Problem requirements
Pull out each line of the listing below that contains the string "will". Treat uppercase and lowercase letters as different.

Source material
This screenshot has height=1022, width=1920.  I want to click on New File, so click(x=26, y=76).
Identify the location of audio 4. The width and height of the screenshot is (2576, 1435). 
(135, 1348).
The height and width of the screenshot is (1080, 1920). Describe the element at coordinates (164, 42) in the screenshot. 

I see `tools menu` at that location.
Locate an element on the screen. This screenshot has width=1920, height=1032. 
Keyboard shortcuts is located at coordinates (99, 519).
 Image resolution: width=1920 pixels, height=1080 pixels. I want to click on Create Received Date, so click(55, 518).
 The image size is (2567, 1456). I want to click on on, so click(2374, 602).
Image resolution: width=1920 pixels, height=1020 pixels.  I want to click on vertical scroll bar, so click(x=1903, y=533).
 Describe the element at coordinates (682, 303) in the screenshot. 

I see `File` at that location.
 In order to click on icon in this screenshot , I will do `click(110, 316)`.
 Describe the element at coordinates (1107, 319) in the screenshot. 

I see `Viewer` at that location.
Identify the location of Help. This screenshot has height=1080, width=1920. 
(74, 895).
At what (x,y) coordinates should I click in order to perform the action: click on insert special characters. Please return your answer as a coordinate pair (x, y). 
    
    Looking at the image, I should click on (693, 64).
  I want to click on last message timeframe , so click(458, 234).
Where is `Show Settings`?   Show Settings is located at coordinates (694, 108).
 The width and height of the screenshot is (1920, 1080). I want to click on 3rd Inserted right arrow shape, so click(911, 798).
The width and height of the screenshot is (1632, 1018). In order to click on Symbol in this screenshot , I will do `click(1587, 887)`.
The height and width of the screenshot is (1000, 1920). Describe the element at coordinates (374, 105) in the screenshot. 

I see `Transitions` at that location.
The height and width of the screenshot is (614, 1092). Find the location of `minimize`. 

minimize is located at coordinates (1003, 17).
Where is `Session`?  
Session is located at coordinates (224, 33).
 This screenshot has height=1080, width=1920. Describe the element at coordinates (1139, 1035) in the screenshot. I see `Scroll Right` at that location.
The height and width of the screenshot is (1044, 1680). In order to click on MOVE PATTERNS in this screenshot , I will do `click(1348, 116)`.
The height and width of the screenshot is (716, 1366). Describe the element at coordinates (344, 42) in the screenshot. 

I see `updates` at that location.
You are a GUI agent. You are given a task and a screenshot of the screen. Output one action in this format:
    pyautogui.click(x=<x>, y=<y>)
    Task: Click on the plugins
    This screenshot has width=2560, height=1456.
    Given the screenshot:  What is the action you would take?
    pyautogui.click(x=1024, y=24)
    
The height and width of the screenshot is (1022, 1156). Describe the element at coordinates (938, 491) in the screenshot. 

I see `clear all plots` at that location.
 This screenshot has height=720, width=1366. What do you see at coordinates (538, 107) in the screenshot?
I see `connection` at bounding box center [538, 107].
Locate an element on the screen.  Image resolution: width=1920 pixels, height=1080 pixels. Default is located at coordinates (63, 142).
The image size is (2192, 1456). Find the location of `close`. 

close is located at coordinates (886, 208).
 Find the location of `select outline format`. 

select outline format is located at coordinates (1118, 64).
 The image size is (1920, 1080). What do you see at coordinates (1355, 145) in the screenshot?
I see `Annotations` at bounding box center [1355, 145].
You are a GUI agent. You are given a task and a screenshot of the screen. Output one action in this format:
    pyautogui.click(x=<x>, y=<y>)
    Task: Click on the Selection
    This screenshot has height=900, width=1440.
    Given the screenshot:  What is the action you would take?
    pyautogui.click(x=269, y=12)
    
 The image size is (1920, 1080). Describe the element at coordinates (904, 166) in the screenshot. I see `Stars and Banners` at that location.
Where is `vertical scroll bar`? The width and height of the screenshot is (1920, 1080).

Correct response
 In order to click on icon in this screenshot , I will do `click(110, 316)`.
The width and height of the screenshot is (1632, 1018). In order to click on Symbol in this screenshot , I will do `click(1587, 887)`.
The height and width of the screenshot is (1044, 1680). In order to click on MOVE PATTERNS in this screenshot , I will do `click(1348, 116)`.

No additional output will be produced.